- PASSAGE TO READ
<<<<

A bilingual nurse with a good understanding of the content of the ICE-FPSQ and the target population (i.e., family members) translated the ICE-FPSQ into Luganda. One family member, a layperson, and a native user of the target language assessed what each item of the translated version meant. The first author was involved at all stages to ensure that the instrument structure and the meaning of items were maintained. Three nurses then back-translated the Luganda version into the source language and compared the two versions in the source language while highlighting discrepancies.
The content validity indices (Polit & Beck, 2006) of the ICE-FPSQ were computed for the current study. Five reviewers who were experienced nurses in family healthcare conducted relevance rating of item content using a 4-point scale (1 = highly relevant, 2 = quite relevant, 3 = somewhat relevant, 4 = not relevant). Note that a 4-point scale is recommended because it avoids an ambivalent midpoint score (Lynn, 1986). The proportional item relevance rating for the five reviewers across all items on the ICE-FPSQ was assessed using the universal agreement method. The universal agreement among experts was 1; this indicated an acceptable content validity index for three to five reviewers.
Before collecting the data, the sample size was calculated using power analysis based on data from the study of Sveinbjarnardottir et al. (2012): A statistical power of 80% and a 5% level of confidence were considered, indicating a minimum sample size of 394 participants. Survey responses were analyzed using R Statistical Software (v4.1.2; R Core Team 2021) with R packages psych (Revelle, 2022) and lavaan (Rosseel, 2012).
Descriptive statistics including frequency, mean, and standard deviations were computed for demographic characteristics of the participants. Pearson and polychoric correlation matrices and skewness were calculated for 14 variables for inclusion in the CFA.
Both the Pearson CFA and polychoric CFA were fitted to the data. The CFA model was based on the Icelandic study of Sveinbjarnardottir et al. (2012). The first five items were set to the cognitive support factor, and the last nine items formed the emotional support factor. To ensure the model identifiability, the first loadings for both factors were set to 1.

>>>>

- QUESTIONS TO ANSWER
- a) Decide whether each statement below agrees with the ICE-FPSQ methods passage: (i) Five reviewers rated item relevance on a 4-point scale; (ii) Two nurses back-translated the Luganda version into the source language; (iii) The emotional support factor was made up of the first five items. For each statement, answer yes or no and quote the words of the passage that decide it.
- b) Write out the ICE-FPSQ methods passage word for word from "The content validity" to "to five reviewers.".

- RECORDS SHOWN
<<<<

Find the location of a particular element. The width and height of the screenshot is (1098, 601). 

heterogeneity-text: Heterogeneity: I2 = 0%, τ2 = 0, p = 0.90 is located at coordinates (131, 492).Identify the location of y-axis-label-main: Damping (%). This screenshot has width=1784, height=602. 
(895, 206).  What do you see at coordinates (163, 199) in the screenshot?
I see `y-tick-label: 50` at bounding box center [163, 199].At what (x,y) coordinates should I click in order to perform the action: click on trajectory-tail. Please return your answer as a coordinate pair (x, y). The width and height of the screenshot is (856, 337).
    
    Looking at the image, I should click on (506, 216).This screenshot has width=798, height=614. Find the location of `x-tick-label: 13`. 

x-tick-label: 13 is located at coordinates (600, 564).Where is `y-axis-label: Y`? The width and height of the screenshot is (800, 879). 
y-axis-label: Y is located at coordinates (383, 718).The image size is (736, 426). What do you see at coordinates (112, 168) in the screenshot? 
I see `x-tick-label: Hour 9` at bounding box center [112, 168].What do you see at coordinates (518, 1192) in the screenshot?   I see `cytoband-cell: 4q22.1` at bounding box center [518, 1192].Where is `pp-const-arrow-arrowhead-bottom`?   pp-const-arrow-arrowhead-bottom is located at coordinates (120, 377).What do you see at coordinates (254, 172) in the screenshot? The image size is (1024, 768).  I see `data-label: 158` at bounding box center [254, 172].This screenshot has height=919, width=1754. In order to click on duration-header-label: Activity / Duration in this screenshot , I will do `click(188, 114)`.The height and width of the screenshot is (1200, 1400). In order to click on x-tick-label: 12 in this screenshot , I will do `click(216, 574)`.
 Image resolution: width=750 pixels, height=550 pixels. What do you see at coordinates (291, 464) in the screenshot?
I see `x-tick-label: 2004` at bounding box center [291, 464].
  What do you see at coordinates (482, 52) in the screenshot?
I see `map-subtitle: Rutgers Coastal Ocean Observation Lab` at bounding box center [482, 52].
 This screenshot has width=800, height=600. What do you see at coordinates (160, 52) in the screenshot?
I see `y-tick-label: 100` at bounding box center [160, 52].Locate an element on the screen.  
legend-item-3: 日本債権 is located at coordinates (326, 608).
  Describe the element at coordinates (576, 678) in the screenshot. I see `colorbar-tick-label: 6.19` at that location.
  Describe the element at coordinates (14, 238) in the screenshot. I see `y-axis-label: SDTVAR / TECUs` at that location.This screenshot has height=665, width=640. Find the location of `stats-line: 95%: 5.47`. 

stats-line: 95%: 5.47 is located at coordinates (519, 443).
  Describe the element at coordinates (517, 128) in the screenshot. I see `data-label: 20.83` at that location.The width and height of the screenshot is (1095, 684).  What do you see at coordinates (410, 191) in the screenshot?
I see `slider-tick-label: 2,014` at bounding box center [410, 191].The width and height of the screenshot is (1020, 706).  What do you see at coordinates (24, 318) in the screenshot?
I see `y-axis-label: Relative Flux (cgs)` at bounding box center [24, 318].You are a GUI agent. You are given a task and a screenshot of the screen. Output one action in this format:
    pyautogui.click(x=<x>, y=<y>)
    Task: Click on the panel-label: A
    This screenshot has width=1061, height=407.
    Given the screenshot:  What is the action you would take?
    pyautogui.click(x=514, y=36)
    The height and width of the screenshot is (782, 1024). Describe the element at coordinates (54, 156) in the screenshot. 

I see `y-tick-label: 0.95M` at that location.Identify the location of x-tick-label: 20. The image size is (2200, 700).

>>>>

- RESPONSES TO THE EXERCISE
- a)
(i) Yes: "Five reviewers who were experienced nurses in family healthcare conducted relevance rating of item content using a 4-point scale"
(ii) No: "Three nurses then back-translated the Luganda version into the source language"
(iii) No: "The first five items were set to the cognitive support factor, and the last nine items formed the emotional support factor"

- b)
The content validity indices (Polit & Beck, 2006) of the ICE-FPSQ were computed for the current study. Five reviewers who were experienced nurses in family healthcare conducted relevance rating of item content using a 4-point scale (1 = highly relevant, 2 = quite relevant, 3 = somewhat relevant, 4 = not relevant). Note that a 4-point scale is recommended because it avoids an ambivalent midpoint score (Lynn, 1986). The proportional item relevance rating for the five reviewers across all items on the ICE-FPSQ was assessed using the universal agreement method. The universal agreement among experts was 1; this indicated an acceptable content validity index for three to five reviewers.